Task goal
Repeat verbatim every line of the material, beginning at the line that holds "Task: Select the Basic plan title" and ending at its last line.

..........

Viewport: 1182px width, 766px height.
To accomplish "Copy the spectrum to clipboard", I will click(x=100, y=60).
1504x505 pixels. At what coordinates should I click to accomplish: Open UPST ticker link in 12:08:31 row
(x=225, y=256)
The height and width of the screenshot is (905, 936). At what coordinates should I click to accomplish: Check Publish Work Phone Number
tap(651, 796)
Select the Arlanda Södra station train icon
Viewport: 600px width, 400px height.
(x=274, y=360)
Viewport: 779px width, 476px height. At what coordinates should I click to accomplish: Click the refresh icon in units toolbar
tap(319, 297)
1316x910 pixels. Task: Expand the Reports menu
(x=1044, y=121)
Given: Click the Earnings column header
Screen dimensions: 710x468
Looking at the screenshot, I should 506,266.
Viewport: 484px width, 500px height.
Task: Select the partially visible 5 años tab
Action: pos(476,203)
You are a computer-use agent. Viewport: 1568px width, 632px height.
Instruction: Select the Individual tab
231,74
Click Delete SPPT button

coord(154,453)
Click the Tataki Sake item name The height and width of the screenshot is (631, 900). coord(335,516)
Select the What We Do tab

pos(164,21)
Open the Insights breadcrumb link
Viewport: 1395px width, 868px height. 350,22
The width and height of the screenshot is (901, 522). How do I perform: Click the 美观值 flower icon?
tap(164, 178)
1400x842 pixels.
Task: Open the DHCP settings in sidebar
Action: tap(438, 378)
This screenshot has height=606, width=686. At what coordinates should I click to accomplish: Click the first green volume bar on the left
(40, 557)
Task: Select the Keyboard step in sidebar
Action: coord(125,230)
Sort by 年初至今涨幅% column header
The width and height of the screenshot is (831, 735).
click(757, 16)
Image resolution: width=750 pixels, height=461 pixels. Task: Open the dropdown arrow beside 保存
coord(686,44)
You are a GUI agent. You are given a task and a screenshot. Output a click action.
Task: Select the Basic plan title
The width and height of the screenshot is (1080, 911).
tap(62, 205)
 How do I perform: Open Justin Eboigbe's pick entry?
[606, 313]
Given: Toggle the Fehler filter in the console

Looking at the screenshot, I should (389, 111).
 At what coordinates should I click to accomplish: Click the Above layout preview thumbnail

..........

Output
Task: Select the Basic plan title
The width and height of the screenshot is (1080, 911).
tap(62, 205)
 How do I perform: Open Justin Eboigbe's pick entry?
[606, 313]
Given: Toggle the Fehler filter in the console

Looking at the screenshot, I should (389, 111).
 At what coordinates should I click to accomplish: Click the Above layout preview thumbnail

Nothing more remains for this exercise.